College teachers record thoughts on 9-11 for Library of Congress
Four people at Lake Tahoe Community College had their audio recollections of the terrorist attacks of 2001 chosen for submission at the Library of Congress, which collected more than 300 hours of thoughts and beliefs of citizens across the nation.
Scott Lukas, chair of anthropology at the college, recorded accounts of about 20 students, teachers and faculty at the college. Some lasted an hour, others 10 minutes. Sue Kloss, a biology teacher; Bic Olsen, a mathematics teacher; Max Stein, a student and adjunct faculty member and an assistant manager at the bookstore were picked. They were included in the regional, ethnic, socioeconomic, and political diversity of the United States in the fall of 2001, project officials said.
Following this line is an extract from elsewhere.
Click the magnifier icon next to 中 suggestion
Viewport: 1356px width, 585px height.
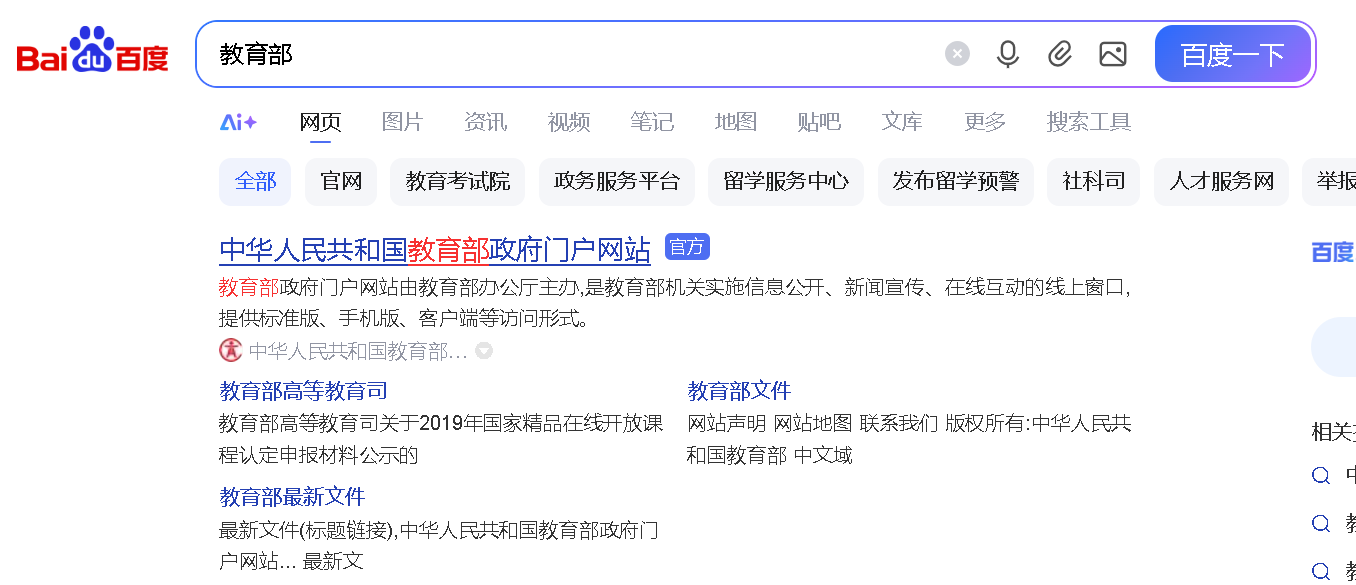click(1320, 476)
A similar call went out Dec. 8, 1941, when Alan Lomax, who was in charge of the Library of Congress’ Archive of Folk Song, sent a message to field workers to collect thoughts regarding the bombing of Pearl Harbor and the declaration of war.
Lukas received an e-mail from the American Anthropological Association describing the project for scholars to interview people. He started by writing questions, including the standard “Where were you?” to “How much media did you watch?” and “How do you think the United States should fight the war on terrorism?”
He transferred the 30 hours of recordings to disc and sent it to the American Folklife Center at the Library of Congress. With some minor mathematical work, Lukas determined that Lake Tahoe Community College has more than 5 percent of the recordings.
“In these turbulent times following Sept. 11 our community can do what many cannot: react to tragedy with courage and educational commitment,” Lukas said. “I personally believe that it is important that we continue this tradition by doing what we do so very well: educate ourselves and others.”